Secondly, it focuses on international legal education and essential skills, including legal writing, legal research, legal reasoning, legal English, translations and advocacy skills. It is what I deal with on a daily basis helping legal professionals achieve their goals through mastering the English language of law.
Thirdly, the conference audience includes legal writing professionals, international and comparative law professors, judges, lawyers, court translators, and others involved in international and transnational law around the world.
Having arrived at the Global Legal Skills Conference, which was held in Brno on 28-31 May , I was impressed by how serious this event was.
Diverse expertise
- More than 120 participants
- law professors from different law schools in the USA – I’ve never seen so many in one room
- the law faculty staff from top European universities
- practicing lawyers, and judge Katerina Šimáčkova from the European Court of Human Rights, who opened the plenary with “How to Teach Human Rights: What a Lawyer Needs to Know for Success in International Practice.”
Incredible connections
- It was an honour for me meet Mark E. Wojcik, the founder of the Global Legal Skills Conference Series and a Professor at the University of Illinois Chicago School of Law.

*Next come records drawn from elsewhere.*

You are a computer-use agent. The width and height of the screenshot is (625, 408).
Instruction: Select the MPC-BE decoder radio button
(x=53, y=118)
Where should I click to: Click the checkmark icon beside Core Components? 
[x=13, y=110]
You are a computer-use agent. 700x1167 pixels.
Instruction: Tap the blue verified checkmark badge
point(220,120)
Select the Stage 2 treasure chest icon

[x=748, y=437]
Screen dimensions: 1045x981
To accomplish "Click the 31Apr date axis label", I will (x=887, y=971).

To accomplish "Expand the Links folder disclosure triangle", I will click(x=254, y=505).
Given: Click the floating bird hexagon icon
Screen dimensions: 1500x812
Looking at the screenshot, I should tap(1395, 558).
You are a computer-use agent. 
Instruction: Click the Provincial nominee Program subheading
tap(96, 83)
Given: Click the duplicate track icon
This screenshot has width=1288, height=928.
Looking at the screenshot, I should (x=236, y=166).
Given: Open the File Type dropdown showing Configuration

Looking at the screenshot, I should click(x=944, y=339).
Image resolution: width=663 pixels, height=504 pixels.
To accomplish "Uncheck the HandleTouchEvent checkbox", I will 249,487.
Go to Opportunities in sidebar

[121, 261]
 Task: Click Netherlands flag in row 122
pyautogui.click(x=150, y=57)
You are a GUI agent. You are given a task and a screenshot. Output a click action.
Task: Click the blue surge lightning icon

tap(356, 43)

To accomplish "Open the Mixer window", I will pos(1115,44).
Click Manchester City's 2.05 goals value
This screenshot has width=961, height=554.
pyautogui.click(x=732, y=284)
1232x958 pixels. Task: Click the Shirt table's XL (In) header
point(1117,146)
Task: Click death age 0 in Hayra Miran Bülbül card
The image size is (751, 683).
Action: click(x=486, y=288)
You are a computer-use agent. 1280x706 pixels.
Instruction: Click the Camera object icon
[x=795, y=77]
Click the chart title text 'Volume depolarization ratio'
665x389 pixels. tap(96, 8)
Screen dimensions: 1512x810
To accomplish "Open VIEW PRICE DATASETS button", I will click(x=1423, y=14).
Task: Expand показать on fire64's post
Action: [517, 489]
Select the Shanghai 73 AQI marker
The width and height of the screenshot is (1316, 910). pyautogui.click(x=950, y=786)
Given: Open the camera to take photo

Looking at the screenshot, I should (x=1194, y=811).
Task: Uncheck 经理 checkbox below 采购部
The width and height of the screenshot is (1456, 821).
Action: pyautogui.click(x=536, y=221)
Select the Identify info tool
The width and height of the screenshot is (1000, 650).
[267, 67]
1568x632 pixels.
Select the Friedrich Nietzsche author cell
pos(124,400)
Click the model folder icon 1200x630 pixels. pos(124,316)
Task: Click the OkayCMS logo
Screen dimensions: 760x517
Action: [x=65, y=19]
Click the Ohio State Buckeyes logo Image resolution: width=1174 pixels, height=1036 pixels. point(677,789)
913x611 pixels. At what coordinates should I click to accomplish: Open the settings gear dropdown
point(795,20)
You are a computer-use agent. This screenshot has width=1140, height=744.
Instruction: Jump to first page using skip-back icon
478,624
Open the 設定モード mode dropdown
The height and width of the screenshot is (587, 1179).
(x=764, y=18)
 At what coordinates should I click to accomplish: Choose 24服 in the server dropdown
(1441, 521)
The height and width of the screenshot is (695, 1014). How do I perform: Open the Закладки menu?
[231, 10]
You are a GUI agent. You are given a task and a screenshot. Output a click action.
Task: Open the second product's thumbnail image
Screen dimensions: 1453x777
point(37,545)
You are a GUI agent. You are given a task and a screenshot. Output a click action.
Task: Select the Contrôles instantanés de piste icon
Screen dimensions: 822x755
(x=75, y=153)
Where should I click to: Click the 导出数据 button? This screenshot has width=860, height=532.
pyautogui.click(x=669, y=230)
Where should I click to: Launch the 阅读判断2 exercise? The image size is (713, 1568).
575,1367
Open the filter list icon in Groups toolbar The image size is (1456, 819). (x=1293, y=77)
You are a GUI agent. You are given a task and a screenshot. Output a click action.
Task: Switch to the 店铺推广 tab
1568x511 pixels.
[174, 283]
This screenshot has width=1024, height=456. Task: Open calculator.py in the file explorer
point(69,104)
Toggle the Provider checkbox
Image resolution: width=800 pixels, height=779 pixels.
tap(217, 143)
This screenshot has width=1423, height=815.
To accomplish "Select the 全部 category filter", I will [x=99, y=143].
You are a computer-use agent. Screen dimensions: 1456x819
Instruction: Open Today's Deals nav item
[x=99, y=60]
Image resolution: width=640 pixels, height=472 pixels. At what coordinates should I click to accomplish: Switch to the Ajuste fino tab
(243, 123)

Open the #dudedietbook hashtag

- Also, I was introduced to Professor Christopher R. Kelly (the University of Arkansas) who has been to Ukraine numerous times as a guest lecturer at Taras Shevchenko National University of Kyiv. So grateful for his contribution to legal education and supporting Ukraine.
- And it was truly a joy to reconnect with my EULETA colleagues, some of whom I had met only online at our monthly legal English teachers’ meetings.
Packed agenda
The conference schedule was packed with interesting sessions on law, legal skills and language and it was really hard for me to choose which one to attend. The energy, from both the speakers and the audience, was incredible.
A huge thank-you to David Sehnalek and the Masaryk University Law Faculty for hosting the Global Legal Skills conference in such a beautiful venue, and to everyone who made it possible.
It was my first time attending but was really valuable to connect with people who are passionate about law, legal and language skills. And it has given me some fresh ideas on how to make my legal English programs even better, and I can’t wait to see the impact!